On pourrait penser au premier abord que Franquin et ses Idées Noires font preuve d'un manichéisme binaire qui n'a d'égal que la forme "sans nuance" de son oeuvre. Pourtant il n'en est rien. Car le fond arrive, exploit assez exceptionnel, à être encore plus monochromatique que la forme. Les dessins mélangent le noir et le blanc dans des cases, tandis que le fond gardera un esprit entièrement noir, annihilant toute tentative d'établir une échelle de valeur morale.
Les personnages sont soit des monstres, soit des victimes au pathétique qui ne permet pas de sentir une quelconque empathie pour eux. Et même la nature, sensée représenter l'idéal vers lequel il faudrait tendre, est cruelle et se plait à se venger de ceux qui la blesse. En réalité, Franquin dénonce surtout la trajectoire perdue d'avance que prend l'humanité. Difficile de lui donner tort.

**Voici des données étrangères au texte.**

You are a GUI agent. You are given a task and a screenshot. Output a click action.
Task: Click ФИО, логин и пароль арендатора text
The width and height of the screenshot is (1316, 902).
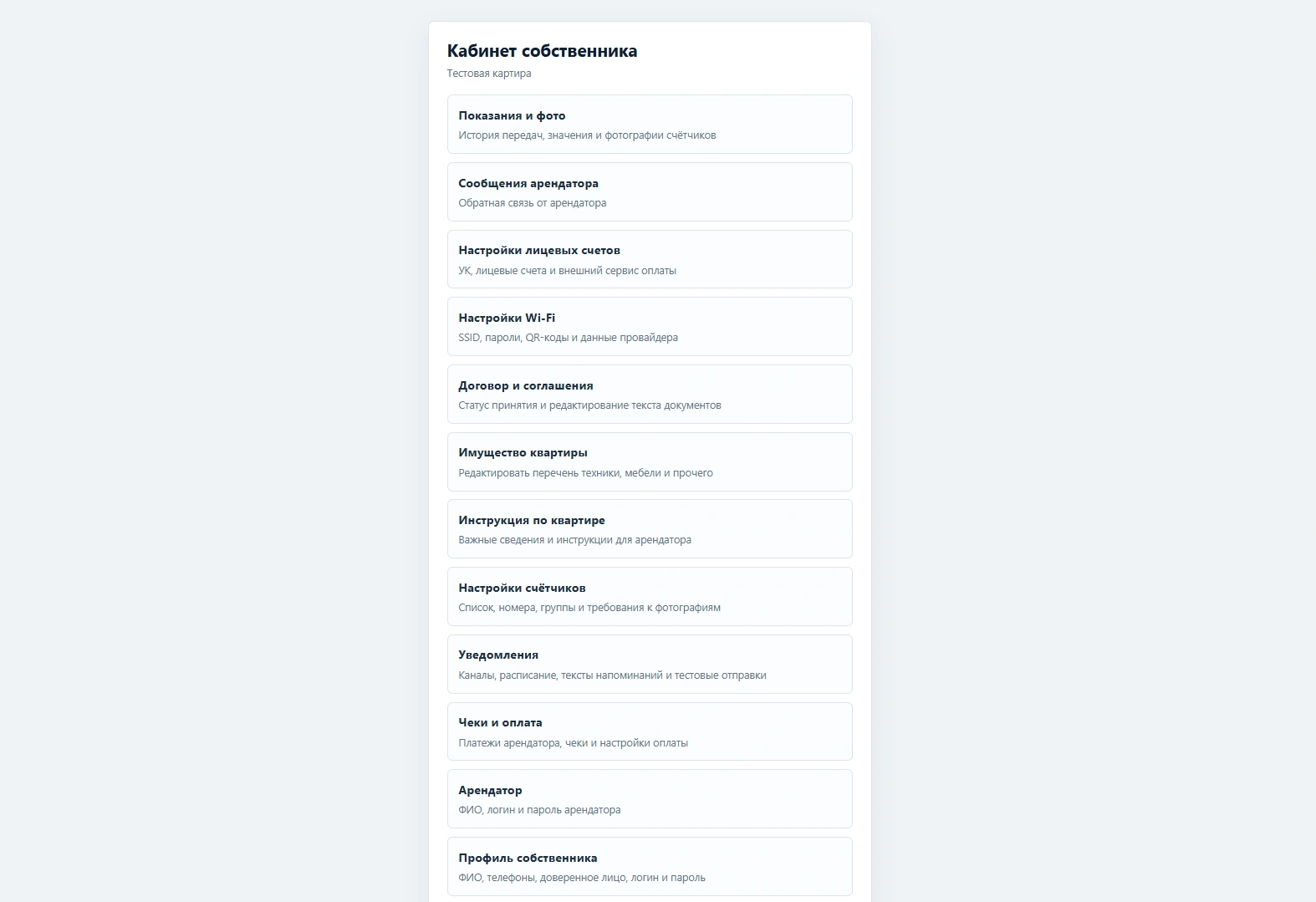[539, 810]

Ainsi, des moustiques prennent peur de suivre le même chemin que nous, et de nombreuses pages aiment à nous montrer un paysage désolé et post-apocalyptique pour le pire, une civilisation effrayante pour le mieux.
On garde donc bien cette idée de retour aux sources de l'humanité comme remède, mais en aucun cas cette solution n'est idéalisée. Loups, panthères et ptérodactyles se font une joie de dévorer l'innocent.
C'est avant tout l'ironie qui fait la perte de l'Homme ici. Un homme se suicide après avoir voulu savoir ce que ses amis pensaient de lui, un partisan de la peine de mort se fait décapiter, et bien sûr les chasseurs deviennent les chassés. L'Homme n'a donc que ce qu'il mérite. Formule qui paraitra pessimiste, mais qui laisse en réalité un espoir : nous sommes responsables de notre propre futur.
Il s'agit là d'un des éléments qui font de Franquin un personnage loin de son image de dépressif qu'il peut trimbaler. À l'image de son héros Gaston, Franquin est un rêveur génial déçu du chemin que prend le monde, mais qui en saisit toute l'absurdité pour faire preuve d'indulgence envers ceux qui en restent prisonniers, et pour apprécier ce qui vaut la peine de l'être.